Chapter V Asset Management

  Article 30 The sources of funds of the Association are as follows:
  (1) Membership fees
  (2) Donation
  (3) Government funding
  (4) Income from activities or services carried out within the approved business scope
  (5) Interest of savings
  (6) Other lawful earned income
  Article 31 The Association shall collect membership fees in accordance with the membership fee standards that formulated or revised by the general meeting. No membership fees will be charged at the present stage.
  Article 32 The funds of the Association must be used for the scope of business and the development of its undertakings as stipulated in the present articles of Association and the funds shall not be allocated among its members.
  Article 33 The Association shall make a strict financial management system to ensure the legality, authenticity, accuracy and integrity of accounting data.
  Article 34 The Association shall be staffed with accountants who must have professional qualifications. Accountants may not hold a concurrent post as cashiers in the association. Accountants must conduct accounting and carry out accounting supervision. Any accountant must clear the handover procedures with the takeover accountant when any accountant transfers or leaves the post.
  Article 35 The assets management of this Association shall implement the financial management system prescribed by the State and shall be subject to the supervision by the Council and relevant departments. It must be subject to the supervision of audit institutions and the relevant information shall be published to public in an appropriate way when the source of assets from government’s grant or social donations or subsidies.
  Article 36 The Association must have the financial audits that be authorized by the Registration Administration of Social Organizations and chief in operations before changing its term or legal representatives.
  Article 37 No group or individual is allowed to embezzle, privately distribute or misappropriate the assets of the Association.
  Article 38 The wages, insurance and other welfare benefits of the full-time staffs of the Association shall be implemented with reference to the relevant provisions of the State on Public Institutions.

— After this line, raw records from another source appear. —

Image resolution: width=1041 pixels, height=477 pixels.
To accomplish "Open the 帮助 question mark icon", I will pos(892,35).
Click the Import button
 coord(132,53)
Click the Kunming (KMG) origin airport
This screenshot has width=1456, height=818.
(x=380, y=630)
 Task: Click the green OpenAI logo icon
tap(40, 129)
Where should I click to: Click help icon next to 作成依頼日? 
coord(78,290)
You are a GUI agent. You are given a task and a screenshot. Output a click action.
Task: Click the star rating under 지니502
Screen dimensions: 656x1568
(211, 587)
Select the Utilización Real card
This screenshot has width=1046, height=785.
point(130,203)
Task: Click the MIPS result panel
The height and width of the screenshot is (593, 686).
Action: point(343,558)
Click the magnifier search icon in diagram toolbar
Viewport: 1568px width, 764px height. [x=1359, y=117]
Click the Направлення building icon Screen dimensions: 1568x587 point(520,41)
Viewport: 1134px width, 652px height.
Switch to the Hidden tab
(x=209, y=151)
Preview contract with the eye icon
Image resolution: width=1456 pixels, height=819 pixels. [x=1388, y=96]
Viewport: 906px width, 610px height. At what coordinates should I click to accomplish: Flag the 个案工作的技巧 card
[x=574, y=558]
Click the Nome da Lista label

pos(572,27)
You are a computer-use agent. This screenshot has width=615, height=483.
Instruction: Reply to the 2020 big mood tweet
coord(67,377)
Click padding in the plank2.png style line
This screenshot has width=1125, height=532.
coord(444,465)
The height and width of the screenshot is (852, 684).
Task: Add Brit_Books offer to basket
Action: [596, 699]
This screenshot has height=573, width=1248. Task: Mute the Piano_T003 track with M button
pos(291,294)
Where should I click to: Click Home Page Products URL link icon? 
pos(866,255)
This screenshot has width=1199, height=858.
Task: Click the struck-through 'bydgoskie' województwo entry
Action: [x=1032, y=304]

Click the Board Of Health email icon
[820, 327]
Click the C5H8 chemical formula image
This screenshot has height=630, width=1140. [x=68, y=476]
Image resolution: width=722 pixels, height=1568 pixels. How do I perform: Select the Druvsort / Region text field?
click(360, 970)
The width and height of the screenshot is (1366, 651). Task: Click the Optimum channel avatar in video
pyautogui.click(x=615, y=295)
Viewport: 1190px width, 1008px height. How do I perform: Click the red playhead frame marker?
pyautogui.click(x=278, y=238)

Chapter VI Termination Procedure

  Article 39 The Association has fulfilled its purpose to dissolve itself or needs to be cancelled for reasons of separation or merger or a motion for termination shall be put forward by the Council or the Standing Council.
  Article 40 The motion for termination of the association shall be voted on by the General Meeting of the members and submitted to the chief of operations for examination and approval.
  Article 41 The team of liquidation shall be established under the guidance by the chief operations and relevant organizations to clear up the creditor's rights and debts and deal with aftermath matters before the termination of the Association. The other activities of the Association shall not be carried out during the period of liquidation.
  Article 42 The Association shall be terminated after the cancellation of registration approved by the Registration Administration of Social Organizations.
  Article 43 The remaining property of the Association after the termination shall be used for the development of the undertakings related to the purposes of the Association under the supervision of the chief operations and the Registration Administration of Social Organizations in accordance with the relevant provisions of the State.

Chapter VII Supplementary Provisions

  Article 44 These Articles of Association were adopted by the vote of the 3rd General Meeting of the Members on May 18, 2014.
  Article 45 The right of interpretation of these Articles of Association that belongs to the Board of Directors of the Association.
  Article 46 These Articles of Association shall come into force on the date of approval by the Registration Administration of Social Organizations.